AlGaN基深紫外LED光出射机制及其调控方法研究

AlGaN based deep UV LEDs are promising in wide applications such as biological detection, medical treatment, air- and water-purification and short distance communication for military uses, and are attracting much attention of researches. However，the low light extraction efficiency usually less than 8%, becomes the key issue hindering the improvement and applications of DUV LEDs. .In this project, facing the new challenges in light extracting from AlGaN-based deep UV LEDs，we plan to begin with the understanding of the mechanisms of light extraction, which evolves carrier recombination transitions, light propagation in the layers and total reflection from the surface of chip. By utilizing the theoretical and experimental researches on the band structure of quantum wells, UV light absorption and reemission from quantum wells, and special distribution of light intensity, the changes the anisotropy transition rate and light intensity distribution as well as the their relations will be revealed. Furthermore, with a newly-built method for describing the synthesized effect light emitting and propagating on the light extraction efficiency and spatial intensity distribution, we will find out the way to modulate these processes and have more amount of light extracted from front surface of DUV LEDS after optimization. Also, a study on the controlling the changes of light extraction behaviors from LED surfaces with structures of micro scale and nano scale, probably also by the aid of expectable coupling effect of SPP from the nano structure of metal and quantum wells, will performed for exploring the new physical mechanism and new method thereafter. Through the above efforts, we will not only make comprehensive understanding on the physical mechanism influencing the light extraction performance of AlGaN-based DUV LEDs, and developing the corresponding control methods, which would provide scientific basis for further improvement of device performance.

▶ 数据集摘录:

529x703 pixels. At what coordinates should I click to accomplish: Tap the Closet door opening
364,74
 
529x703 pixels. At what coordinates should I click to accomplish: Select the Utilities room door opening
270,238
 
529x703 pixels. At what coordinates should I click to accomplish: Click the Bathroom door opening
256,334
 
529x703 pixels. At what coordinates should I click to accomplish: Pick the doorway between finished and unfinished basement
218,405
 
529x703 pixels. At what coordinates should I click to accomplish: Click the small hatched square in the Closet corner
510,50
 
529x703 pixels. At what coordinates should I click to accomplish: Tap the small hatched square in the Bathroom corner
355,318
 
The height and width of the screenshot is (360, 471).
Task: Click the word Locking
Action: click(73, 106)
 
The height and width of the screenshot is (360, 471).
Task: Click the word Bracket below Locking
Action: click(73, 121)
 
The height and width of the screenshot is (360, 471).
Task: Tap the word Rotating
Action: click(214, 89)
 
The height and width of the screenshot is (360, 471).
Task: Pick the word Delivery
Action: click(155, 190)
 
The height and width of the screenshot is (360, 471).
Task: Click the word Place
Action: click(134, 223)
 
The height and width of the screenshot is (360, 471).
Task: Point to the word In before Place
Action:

▶ 练习要求:
[a] 判断以下三项说法是否与深紫外LED摘要相符：(i) 深紫外LED的光提取效率通常低于8%；(ii) 该项目计划从理解光提取机制入手；(iii) 文中提到的应用包括军用远距离通信。请逐项回答“是”或“否”，并原样引用摘要中起决定作用的文字。
[b] 根据深紫外LED摘要，研究中可能借助的是哪种耦合效应？
[c] 请接在深紫外LED摘要的最后一句之后续写。
这些数据行与本练习无关。

▶ 任务答案:
[a]
(i) 是，“the low light extraction efficiency usually less than 8%”
(ii) 是，“we plan to begin with the understanding of the mechanisms of light extraction”
(iii) 否，“short distance communication for military uses”

[b] 金属纳米结构与量子阱的SPP耦合效应。

[c]
AlGaN基深紫外LED面临严重的出光效率问题，成为限制其应用的瓶颈。AlGaN量子阱结构的光出射过程受到量子阱的发光偏振特性、光传播过程和光导出过程综合作用，是LED研究面临的新课题。本项目将系统开展AlGaN量子阱能带结构、紫外光与量子阱结构相互作用、光场分布的理论计算和实验研究，明确载流子跃迁的各向异性、光强空间分布的变化规律及内在关系，建立综合发光过程和传播过程的光出射效率和光场分布的分析方法，研究量子阱能带结构调制和传播过程调制方法，设计和制备具有出光增强结构的LED外延片和芯片，通过优化结构参数，显著提高器件的正面出光；研究外延层界面微纳结构、表面等离激元耦合对光出射过程的作用，探索新型有效的提高发光效率和出射效率的方法，为实现高性能的AlGaN基深紫外LED提供基础。

AlGaN深紫外LED在生物、医疗等领域有巨大的应用前景，特别在当前新冠疫情发展的形势下，高效率的深紫外LED的制备受到了广泛的关注。但是，AlGaN基深紫外LED面临严重的出光效率限制。针对这一问题，本项目计划通过能带结构和量子态设计、光学特性分析和器件制备的紧密结合的研究，明确深紫外LED的偏振发光、传播和导出过程的关系和调控规律，建立综合的出光过程分析和结构设计方法，实现高效率的深紫外LED器件，并在AlGaN量子阱的光学偏振特性变化规律、紫外光在LED结构中的界面行为和量子阱耦合作用、AlGaN量子阱偏振发光、传播、出光过程的内在关联、调控规律和出光过程的综合分析方法等科学规律和方法方面取得进展，实现具有出光调制结构的280nm波长LED正面出光提高一倍以上等目标。. 项目研究过程中，我们首先开展了量子阱光学偏振特性、光传播过程和效率评价等分析方法的研究，建立了分析AlGaN基任意结构量子阱光学偏振特性的理论模型，形成了结合KP能带计算、FDTD及光学追迹分析、光场分布测量的系统的LED出光分析方法，初步确立了基于光提取效率分析的深紫外LED效率评价方法；取得了深紫外LED的偏振发光特性随量子阱、电子阻挡层等外延结构、载流子浓度、应力等因素的变化规律，明确了偏振发光过程、传播过程和导出过程的关联机制，得到了出射光场的分布规律；研究和制备了280nm波长的超薄量子阱结构、超薄p-GaN透射及纳米反射导电层、具有反射镜的台面、带有微纳结构的出射面等多种出光调制结构，与传统平面紫外光LED相比，正面出光效率可提高58%-525%，基于综合实施的出光研究，给出了优化的高出光效率280nm的LED结构。. 项目研究所取得深紫外LED特性分析方法、LED发光和出光调控规律、LED效率评价方法以及高光导出效率的深紫外LED结构设计思路和结果，丰富了对深紫外LED特性和变化规律的认识，对高性能AlGaN基深紫外LED研制具有重要意义。